Kaïs Saïed à El-Mnihla pour quoi faire ?

A chaque fois que son absence suscite des rumeurs dans l’opinion publique, le président de la république Kaïs Saïed effectue ce que les médias officiels appellent une «visite surprise» ou une «visite inopinée», souvent le soir ou en pleine nuit, dans une ville de l’intérieur du pays ou un quartier populaire de Tunis où, selon ces mêmes médias, il va à la rencontre des citoyens présents sur place et écoute leurs préoccupations concernant les défaillances des services de base ou leurs revendications socio-économiques. (Photo d’archives : Kaïs Saïed à El-Mnihla et El-Intilaqa en octobre 2023).

Latif Belhedi

Hier soir, dimanche 5 juillet 2026, Saïed s’est rendu dans les quartiers populaires d’El-Intilaqa et d’El-Mnihla, au nord-ouest de la capitale. Cette visite, rapportée par des médias officiels, notamment l’agence Tap, n’a pas fait l’objet de communication officielle sur la page Facebook du Palais de Carthage, où, au moment où nous avons mis en ligne cet article (soit le lundi 6 juillet à 13h15), la dernière activité présidentielle documentée remonte au 29 juin dernier.

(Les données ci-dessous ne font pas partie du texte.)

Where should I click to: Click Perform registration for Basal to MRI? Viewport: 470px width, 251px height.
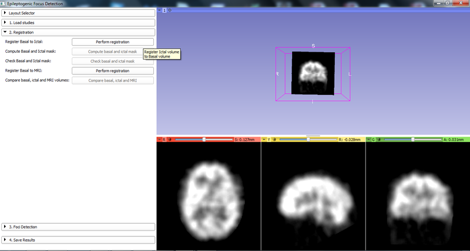coord(113,70)
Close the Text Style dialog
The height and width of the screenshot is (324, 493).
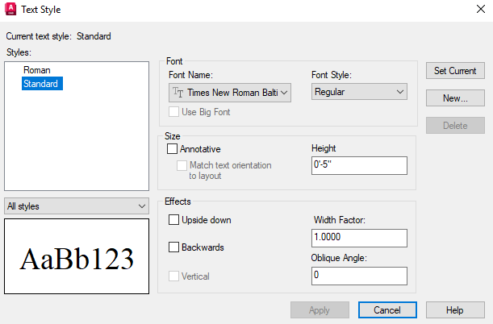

Il reste à s’interroger sur l’objet de ces visites et leur signification. Elles servent, d’abord, à faire taire certaines rumeurs sur les raisons de l’absence du chef de l’Etat. Mais quoi encore ? Elles permettent aussi à Kaïs Saïed d’occuper le terrain de l’actualité et de prouver que, malgré les critiques que sa gestion du pays suscite dans certains cercles, en Tunisie et à l’étranger, il garde un contact pour ainsi dire physique avec le pays réel.

Enfin, ces visites sont comme un baromètre qui permet de mesurer la popularité supposée du locataire du Palais de Carthage, qui affectionne ces contacts directs – bien coordonnés et soigneusement sécurisés – avec le peuple, dont il pense être non pas seulement le porte-parole exclusif, mais également l’incarnation absolue. «Le peuple c’est moi», semble-t-il dire.

Le président populiste, qui s’est fait élire en 2019 et réélire en 2024, sur le slogan «Echaâb yourid» («Le peuple veut»), cherche-t-il à montrer, par ces visites, qu’il n’a pas oublié le peuple qui l’a élu, comme le lui reprochent du reste, à tort ou à raison, certains de ses adversaires et de ses opposants. Ces derniers affirment souvent, à l’appui de leurs critiques, que ces visites sont rarement suivies de décisions ou de mesures concrètes visant à satisfaire les revendications des citoyens rencontrés, de dissiper leurs peurs ou de calmer leurs inquiétudes.

Pour Saïed, qui affectionne les symboles, ces visites nocturnes, dont beaucoup ne voient ni la nécessité ni l’intérêt, semblent n’avoir qu’une portée symbolique : elles disent que le Prince des Croyants veille sur le bien-être de ses sujets. Quand on sait la vénération que Saïed voue à Omar Al-Khattab et les premiers califes de l’islam, on ne peut ne pas faire un tel rapprochement.